=== 阅读文本 ===

[LeetCode] 465. Optimal Account Balancing 最優賬戶平衡

 

A group of friends went on holiday and sometimes lent each other money. For example, Alice paid for Bill's lunch for $10. Then later Chris gave Alice $5 for a taxi ride. We can model each transaction as a tuple (x, y, z) which means person x gave person y $z. Assuming Alice, Bill, and Chris are person 0, 1, and 2 respectively (0, 1, 2 are the person's ID), the transactions can be represented as [[0, 1, 10], [2, 0, 5]].

Given a list of transactions between a group of people, return the minimum number of transactions required to settle the debt.

Note:

1. A transaction will be given as a tuple (x, y, z). Note that x ≠ y and z > 0.
2. Person's IDs may not be linear, e.g. we could have the persons 0, 1, 2 or we could also have the persons 0, 2, 6.

 

Example 1:

Input:
[[0,1,10], [2,0,5]]

Output:
2

Explanation:
Person #0 gave person #1 $10.
Person #2 gave person #0 $5.

Two transactions are needed. One way to settle the debt is person #1 pays person #0 and #2 $5 each.

 

Example 2:

Input:
[[0,1,10], [1,0,1], [1,2,5], [2,0,5]]

Output:
1

Explanation:
Person #0 gave person #1 $10.
Person #1 gave person #0 $1.
Person #1 gave person #2 $5.
Person #2 gave person #0 $5.

Therefore, person #1 only need to give person #0 $4, and all debt is settled.

===

◆ 练习题目 1:
请把下面的全部记录重写一遍，请求照原样保留，答案里的每个坐标数值都加上150。

=== 所示记录 ===

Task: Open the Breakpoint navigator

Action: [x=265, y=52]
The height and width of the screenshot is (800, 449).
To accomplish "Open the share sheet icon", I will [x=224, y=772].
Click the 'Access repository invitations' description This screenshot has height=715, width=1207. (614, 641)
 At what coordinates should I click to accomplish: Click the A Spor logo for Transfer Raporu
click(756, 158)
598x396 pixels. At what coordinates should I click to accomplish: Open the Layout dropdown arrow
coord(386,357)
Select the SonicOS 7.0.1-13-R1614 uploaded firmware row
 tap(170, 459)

===

◆ 练习题目 2:
下列陈述 (a)、(b)、(c) 是否与关于账户平衡问题的阅读文本一致？请逐条回答"是"或"否"，并原样引用文本中起决定作用的词句。
(a) 示例1中需要两笔交易才能结清债务。
(b) 人员的ID必须是连续的。
(c) 示例2中，#1号人员需要付给#0号人员5美元。

◆ 参考回答 1:
Task: Open the Breakpoint navigator

Action: [x=415, y=202]
The height and width of the screenshot is (800, 449).
To accomplish "Open the share sheet icon", I will [x=374, y=922].
Click the 'Access repository invitations' description This screenshot has height=715, width=1207. (764, 791)
 At what coordinates should I click to accomplish: Click the A Spor logo for Transfer Raporu
click(906, 308)
598x396 pixels. At what coordinates should I click to accomplish: Open the Layout dropdown arrow
coord(536,507)
Select the SonicOS 7.0.1-13-R1614 uploaded firmware row
 tap(320, 609)

◆ 参考回答 2:
(a) 是——"Two transactions are needed."
(b) 否——"Person's IDs may not be linear"
(c) 否——"person #1 only need to give person #0 $4"